L'avis de 20 Minutes : Comment départager l’OL de Rudi Garcia et un Benfica faire-valoir du FC Bâle, sérieusement ? Match nul à nouveau.

Qui semble être le plus maudit ?

Dans le fond, chez qui la lose semble-t-elle la plus ancrée désormais ? Jean-Michel Vandamme vole à ce propos au secours de son ancien collaborateur Rudi Garcia, qui va disputer ce mercredi son premier match de Ligue des champions depuis quatre ans. « A l’époque, nous n’étions vraiment pas prêts à affronter cette compétition dans laquelle tout est beaucoup plus intense, ni les joueurs ni le staff, indique l’ex-dirigeant lillois. On l’avait abordée naïvement, peut-être avec trop d’audace. Rudi a depuis pu capitaliser de l’expérience et il est plus fait aujourd’hui pour entraîner un grand club disputant la Ligue des champions. »

Son nouvel OL, 17e en Ligue 1, a beau manquer de leaders et de cette précieuse expérience, il a su l’emporter à Leipzig (0-2) et passe rarement au travers des grands matchs, même dans ses périodes de creux. Dans le camp d’en face tourne par contre en boucle une histoire à même de faire frémir tous les footballeurs un brin superstitieux. Lorsque l’entraîneur hongrois Béla Guttmann (décédé en 1981) a quitté le Benfica fâché en 1962, pour des raisons financières, après les deux sacres continentaux du club, il a déclaré que le Benfica ne gagnerait plus une Coupe d'Europe pendant 100 ans. Et de 1963 à la Ligue Europa en 2013 et 2014, les Aigles ont perdu huit finales européennes consécutives.
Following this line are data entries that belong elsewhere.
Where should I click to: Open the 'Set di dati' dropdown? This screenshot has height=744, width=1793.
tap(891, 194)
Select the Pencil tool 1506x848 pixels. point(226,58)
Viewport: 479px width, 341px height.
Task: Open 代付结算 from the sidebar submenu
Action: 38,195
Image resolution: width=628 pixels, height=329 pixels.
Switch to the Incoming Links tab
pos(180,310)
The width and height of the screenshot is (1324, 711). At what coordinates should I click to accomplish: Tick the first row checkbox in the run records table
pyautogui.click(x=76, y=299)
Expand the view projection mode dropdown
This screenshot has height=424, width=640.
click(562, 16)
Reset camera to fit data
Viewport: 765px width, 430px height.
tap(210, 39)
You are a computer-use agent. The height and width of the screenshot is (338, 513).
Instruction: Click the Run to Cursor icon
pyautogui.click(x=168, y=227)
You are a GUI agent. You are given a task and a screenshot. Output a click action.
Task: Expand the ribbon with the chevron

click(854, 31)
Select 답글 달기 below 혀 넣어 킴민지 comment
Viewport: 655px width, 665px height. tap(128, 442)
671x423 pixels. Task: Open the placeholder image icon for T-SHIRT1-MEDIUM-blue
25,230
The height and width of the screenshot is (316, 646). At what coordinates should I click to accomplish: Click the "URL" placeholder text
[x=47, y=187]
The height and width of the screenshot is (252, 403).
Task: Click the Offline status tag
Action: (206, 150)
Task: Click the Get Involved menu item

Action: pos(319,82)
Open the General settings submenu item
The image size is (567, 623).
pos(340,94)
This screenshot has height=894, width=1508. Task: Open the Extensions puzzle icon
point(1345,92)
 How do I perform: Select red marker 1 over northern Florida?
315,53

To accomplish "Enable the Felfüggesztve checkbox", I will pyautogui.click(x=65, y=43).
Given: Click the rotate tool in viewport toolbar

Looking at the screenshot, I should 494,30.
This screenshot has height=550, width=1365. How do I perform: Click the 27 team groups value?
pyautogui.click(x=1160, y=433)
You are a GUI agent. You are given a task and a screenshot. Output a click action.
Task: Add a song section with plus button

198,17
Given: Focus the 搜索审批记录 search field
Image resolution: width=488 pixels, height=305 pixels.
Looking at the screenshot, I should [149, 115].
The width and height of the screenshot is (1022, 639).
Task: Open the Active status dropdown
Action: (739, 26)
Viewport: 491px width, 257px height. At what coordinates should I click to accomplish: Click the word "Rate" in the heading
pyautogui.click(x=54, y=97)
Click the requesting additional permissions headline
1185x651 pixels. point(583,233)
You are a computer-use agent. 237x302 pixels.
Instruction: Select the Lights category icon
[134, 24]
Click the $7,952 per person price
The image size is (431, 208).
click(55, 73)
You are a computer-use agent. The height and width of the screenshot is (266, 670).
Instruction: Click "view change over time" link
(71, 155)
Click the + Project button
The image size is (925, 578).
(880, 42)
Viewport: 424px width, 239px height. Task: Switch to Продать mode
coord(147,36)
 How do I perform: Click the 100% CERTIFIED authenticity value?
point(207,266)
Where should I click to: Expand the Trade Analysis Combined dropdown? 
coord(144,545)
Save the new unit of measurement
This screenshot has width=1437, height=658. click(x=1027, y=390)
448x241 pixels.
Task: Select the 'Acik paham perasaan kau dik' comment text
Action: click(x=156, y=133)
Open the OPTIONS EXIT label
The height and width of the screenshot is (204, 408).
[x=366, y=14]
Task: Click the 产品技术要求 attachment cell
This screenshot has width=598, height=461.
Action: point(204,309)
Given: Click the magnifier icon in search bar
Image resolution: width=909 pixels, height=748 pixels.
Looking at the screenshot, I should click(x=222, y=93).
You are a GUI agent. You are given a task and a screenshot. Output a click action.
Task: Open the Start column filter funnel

Socio du Benfica depuis l'enfance, Manuel Almeida pose devant la statue d'Eusebio qui trône devant le stade de la Luz à Lisbonne.
Socio du Benfica depuis l'enfance, Manuel Almeida pose devant la statue d'Eusebio qui trône devant le stade de la Luz à Lisbonne. - Jérémy Laugier/20 Minutes

« Franchement, je ne croyais pas à cette soi-disant malédiction pendant longtemps, il ne s’agissait pour moi que d’une blague. Mais j’avoue que je commence un peu à y croire désormais », reconnaît, gêné, Manuel Almeida (32 ans). Il n’est pas le seul : le 28 février 2014, le club a même inauguré dans l’enceinte du stade de la Luz une statue en hommage à Béla Guttmann portant ses deux trophées majeurs, comme pour conjurer le sort. Trois mois plus tard, le Benfica perdait la finale de la Ligue Europa face à Séville, et aux tirs au but tant qu’à faire. Foutue lose.

L'avis de 20 Minutes : Inutile de vous signaler que le Benfica remporte haut la main cette partie-là et est le grand vainqueur du jour. Tout au moins jusqu’à ce mercredi soir et au match retour, le 5 novembre au Parc OL.